• _INSTRUÇÃO_
Por favor, mostre todas as linhas dos registros abaixo que contêm a palavra "list". Diferencie maiúsculas de minúsculas.

(Itens de dados)
┄┄┄┄┄┄┄┄┄┄

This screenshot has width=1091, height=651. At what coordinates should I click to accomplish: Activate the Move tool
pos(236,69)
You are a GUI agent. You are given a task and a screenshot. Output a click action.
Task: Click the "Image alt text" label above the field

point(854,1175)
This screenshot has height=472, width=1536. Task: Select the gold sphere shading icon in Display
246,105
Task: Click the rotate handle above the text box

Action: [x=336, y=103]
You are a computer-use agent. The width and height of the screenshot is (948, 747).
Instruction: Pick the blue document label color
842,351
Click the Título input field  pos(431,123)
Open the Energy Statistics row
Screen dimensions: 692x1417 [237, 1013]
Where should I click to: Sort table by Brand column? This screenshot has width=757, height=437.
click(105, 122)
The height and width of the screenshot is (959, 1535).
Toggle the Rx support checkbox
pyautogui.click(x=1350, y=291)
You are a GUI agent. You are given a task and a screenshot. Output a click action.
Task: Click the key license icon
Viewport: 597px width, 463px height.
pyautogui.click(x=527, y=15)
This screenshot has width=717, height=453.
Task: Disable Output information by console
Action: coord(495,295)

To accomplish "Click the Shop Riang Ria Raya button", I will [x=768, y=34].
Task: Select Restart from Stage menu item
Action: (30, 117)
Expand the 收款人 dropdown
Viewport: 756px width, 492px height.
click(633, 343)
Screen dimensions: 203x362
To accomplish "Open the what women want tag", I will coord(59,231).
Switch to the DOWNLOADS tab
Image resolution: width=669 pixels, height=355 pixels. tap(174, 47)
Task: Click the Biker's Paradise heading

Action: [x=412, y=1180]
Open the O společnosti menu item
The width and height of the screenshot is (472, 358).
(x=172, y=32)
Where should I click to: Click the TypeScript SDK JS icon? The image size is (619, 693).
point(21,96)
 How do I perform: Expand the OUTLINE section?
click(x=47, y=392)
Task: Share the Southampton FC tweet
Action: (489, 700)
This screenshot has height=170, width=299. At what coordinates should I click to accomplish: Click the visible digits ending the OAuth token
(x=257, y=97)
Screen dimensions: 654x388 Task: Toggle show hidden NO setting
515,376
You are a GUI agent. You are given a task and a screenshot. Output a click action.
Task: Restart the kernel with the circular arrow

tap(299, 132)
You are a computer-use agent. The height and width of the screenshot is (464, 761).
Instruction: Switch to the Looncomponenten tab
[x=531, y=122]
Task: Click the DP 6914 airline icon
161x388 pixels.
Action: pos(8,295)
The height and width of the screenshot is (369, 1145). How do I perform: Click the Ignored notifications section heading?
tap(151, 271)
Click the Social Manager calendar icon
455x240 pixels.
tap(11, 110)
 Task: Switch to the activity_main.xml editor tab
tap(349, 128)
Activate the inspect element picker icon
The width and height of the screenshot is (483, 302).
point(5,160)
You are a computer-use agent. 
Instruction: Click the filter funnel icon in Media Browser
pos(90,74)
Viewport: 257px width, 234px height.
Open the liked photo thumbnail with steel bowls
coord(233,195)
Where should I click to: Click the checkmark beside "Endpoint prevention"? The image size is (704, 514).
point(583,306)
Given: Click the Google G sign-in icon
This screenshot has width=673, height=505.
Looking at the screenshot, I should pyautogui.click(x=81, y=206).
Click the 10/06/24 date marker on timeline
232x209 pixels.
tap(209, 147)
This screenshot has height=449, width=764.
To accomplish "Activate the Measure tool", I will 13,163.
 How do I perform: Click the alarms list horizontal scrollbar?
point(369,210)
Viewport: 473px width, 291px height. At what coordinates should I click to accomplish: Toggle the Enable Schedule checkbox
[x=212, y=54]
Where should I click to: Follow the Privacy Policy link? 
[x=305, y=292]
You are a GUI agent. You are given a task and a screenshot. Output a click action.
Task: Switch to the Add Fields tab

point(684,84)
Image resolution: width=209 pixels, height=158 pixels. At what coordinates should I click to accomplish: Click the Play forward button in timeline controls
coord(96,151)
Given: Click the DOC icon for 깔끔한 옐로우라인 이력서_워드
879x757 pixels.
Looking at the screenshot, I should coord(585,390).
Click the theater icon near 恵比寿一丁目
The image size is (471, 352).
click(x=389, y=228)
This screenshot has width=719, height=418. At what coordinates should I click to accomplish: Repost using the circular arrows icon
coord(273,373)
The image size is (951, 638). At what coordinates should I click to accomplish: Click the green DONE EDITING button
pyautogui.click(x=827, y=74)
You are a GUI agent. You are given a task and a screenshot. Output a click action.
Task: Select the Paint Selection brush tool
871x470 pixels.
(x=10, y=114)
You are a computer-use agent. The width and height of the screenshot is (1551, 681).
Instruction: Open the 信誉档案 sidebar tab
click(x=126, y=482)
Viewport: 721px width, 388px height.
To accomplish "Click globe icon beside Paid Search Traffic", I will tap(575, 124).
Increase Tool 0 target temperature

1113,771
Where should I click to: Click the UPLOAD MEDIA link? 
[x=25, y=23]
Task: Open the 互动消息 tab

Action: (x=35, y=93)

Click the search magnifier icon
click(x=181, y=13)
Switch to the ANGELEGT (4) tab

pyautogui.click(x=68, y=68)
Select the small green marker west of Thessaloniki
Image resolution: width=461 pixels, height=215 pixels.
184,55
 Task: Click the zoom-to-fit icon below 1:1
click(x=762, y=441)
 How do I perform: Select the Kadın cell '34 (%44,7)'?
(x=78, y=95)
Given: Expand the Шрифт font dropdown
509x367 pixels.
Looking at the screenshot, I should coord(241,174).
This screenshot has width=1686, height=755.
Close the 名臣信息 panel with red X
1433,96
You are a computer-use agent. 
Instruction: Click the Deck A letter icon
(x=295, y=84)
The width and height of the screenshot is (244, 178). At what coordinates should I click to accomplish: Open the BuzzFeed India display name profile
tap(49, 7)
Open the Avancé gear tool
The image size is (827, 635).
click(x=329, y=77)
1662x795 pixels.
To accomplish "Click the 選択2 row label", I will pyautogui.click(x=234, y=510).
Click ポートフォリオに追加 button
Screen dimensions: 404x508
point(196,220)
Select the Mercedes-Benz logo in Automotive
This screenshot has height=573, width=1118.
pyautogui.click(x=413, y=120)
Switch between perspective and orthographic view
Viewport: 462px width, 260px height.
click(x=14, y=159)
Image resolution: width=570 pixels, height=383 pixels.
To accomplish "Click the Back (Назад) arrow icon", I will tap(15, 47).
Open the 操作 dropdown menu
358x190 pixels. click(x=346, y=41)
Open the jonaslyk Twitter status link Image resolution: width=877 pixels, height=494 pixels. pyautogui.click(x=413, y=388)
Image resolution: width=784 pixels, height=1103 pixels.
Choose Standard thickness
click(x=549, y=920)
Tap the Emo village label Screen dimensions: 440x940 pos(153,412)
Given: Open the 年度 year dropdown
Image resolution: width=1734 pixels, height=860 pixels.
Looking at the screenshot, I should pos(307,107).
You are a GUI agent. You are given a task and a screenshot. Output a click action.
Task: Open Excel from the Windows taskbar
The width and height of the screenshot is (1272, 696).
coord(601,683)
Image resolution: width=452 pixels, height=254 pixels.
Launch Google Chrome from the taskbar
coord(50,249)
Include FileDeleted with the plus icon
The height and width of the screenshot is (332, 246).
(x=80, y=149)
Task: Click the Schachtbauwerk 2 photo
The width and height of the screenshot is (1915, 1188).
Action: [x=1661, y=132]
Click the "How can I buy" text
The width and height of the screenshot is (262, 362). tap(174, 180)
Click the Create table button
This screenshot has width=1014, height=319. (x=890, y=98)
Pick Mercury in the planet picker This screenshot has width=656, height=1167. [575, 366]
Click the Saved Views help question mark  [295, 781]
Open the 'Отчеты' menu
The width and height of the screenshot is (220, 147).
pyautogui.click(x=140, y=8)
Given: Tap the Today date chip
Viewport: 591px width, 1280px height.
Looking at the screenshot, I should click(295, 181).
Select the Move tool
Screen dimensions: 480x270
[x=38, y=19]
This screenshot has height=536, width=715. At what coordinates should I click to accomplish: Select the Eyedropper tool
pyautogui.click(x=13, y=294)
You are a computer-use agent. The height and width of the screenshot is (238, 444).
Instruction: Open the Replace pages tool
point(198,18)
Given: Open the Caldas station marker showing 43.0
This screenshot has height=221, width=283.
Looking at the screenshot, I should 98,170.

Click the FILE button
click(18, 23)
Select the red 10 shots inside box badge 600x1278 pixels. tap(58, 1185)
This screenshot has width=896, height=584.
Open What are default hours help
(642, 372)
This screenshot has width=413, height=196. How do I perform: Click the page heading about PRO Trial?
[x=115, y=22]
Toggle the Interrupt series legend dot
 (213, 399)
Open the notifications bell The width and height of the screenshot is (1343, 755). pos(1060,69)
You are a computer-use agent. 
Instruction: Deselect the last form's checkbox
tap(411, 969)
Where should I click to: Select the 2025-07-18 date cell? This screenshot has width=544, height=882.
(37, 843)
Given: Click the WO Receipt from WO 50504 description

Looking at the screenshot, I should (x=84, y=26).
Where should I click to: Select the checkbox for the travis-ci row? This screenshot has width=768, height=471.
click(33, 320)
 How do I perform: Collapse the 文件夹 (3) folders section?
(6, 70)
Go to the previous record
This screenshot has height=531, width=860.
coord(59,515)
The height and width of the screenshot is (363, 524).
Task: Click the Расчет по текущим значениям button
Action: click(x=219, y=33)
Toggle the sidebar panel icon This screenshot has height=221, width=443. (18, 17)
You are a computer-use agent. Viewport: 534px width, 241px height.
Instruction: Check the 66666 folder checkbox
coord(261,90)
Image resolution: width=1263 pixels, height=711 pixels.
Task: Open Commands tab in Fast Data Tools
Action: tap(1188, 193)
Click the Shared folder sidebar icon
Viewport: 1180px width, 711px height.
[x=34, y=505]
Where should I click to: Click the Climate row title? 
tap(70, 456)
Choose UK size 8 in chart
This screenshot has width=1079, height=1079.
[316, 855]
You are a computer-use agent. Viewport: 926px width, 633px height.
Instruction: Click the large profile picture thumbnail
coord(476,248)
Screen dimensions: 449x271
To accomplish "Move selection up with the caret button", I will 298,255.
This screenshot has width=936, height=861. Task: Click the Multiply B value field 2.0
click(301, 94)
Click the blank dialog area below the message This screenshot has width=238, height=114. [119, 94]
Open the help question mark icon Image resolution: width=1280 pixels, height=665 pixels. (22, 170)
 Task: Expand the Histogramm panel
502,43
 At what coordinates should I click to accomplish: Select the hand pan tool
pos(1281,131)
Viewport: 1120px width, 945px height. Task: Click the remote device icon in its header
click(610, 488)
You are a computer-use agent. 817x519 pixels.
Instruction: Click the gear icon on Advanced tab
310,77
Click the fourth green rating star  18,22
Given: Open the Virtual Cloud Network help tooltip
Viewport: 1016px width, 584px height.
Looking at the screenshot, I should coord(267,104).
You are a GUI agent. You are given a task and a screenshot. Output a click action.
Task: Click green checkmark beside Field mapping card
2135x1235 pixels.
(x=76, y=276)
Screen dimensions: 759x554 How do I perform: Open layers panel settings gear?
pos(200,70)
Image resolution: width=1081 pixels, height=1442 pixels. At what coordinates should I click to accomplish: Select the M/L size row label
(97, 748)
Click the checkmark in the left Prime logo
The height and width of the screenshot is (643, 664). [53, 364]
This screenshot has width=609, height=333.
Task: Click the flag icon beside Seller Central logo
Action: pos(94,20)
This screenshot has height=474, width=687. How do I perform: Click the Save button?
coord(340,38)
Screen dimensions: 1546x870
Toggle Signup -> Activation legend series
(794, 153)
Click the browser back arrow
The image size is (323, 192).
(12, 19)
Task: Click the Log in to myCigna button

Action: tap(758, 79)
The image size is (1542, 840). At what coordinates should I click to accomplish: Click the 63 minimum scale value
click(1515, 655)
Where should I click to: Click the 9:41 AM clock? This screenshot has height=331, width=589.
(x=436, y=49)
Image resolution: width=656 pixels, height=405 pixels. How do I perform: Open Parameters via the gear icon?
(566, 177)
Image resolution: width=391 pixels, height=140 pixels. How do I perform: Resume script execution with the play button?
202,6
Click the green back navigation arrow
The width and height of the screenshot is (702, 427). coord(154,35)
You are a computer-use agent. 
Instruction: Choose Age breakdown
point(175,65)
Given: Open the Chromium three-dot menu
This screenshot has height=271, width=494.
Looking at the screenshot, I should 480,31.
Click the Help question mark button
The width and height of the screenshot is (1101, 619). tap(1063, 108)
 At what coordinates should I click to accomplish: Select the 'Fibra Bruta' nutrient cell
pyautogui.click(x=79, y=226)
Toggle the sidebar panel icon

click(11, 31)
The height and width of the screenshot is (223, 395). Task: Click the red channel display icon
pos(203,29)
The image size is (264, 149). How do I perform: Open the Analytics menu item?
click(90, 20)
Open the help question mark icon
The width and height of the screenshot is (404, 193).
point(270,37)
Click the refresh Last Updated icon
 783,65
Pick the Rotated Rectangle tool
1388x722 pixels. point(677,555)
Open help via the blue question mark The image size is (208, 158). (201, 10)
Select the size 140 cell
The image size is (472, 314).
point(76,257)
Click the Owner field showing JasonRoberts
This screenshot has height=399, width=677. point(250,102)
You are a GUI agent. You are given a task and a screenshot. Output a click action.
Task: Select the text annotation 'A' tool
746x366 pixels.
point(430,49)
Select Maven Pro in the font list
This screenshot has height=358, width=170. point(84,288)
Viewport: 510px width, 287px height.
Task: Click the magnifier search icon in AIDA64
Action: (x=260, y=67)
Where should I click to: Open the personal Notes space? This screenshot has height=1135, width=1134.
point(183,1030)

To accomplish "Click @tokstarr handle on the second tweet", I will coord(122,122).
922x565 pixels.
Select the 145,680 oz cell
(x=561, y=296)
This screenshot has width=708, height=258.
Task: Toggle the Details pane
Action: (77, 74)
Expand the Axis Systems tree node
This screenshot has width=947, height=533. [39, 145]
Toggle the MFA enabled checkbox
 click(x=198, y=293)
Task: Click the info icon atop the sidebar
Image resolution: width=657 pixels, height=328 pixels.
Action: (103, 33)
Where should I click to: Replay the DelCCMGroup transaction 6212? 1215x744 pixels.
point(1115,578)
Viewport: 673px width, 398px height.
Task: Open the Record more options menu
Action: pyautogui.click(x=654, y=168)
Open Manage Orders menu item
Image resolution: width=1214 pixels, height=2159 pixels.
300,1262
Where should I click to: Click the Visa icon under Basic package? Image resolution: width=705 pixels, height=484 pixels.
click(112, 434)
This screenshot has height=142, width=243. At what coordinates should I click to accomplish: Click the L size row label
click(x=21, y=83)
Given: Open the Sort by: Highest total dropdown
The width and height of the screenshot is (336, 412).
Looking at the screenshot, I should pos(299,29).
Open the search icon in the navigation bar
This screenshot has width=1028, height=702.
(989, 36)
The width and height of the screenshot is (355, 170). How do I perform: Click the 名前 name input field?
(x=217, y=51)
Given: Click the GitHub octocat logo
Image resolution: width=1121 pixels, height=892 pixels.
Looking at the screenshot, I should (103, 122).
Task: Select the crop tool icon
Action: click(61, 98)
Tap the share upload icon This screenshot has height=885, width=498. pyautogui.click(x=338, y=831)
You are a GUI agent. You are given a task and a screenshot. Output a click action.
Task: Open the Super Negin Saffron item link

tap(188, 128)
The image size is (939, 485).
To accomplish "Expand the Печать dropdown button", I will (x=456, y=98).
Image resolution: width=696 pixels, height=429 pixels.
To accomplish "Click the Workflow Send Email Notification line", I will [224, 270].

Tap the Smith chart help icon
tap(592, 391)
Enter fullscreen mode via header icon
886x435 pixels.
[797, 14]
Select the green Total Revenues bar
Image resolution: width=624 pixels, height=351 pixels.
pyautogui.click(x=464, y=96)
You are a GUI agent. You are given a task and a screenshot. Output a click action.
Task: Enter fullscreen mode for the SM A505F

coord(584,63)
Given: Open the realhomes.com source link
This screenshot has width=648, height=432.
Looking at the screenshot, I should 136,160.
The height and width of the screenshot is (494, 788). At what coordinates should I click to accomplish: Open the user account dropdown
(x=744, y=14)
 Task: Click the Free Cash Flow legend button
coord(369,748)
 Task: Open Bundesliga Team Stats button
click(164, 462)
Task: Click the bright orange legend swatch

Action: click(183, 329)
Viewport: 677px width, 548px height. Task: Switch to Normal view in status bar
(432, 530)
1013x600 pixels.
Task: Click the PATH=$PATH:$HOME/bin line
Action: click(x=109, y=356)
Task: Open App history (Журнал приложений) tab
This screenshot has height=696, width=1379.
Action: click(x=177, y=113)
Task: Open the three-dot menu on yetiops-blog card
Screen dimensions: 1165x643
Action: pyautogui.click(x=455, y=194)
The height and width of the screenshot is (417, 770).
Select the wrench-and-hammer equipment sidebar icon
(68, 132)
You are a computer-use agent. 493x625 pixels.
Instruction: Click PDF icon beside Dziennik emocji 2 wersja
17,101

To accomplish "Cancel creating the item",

┄┄┄┄┄┄┄┄┄┄

• _RESPOSTA_
 How do I perform: Click the alarms list horizontal scrollbar?
Select Maven Pro in the font list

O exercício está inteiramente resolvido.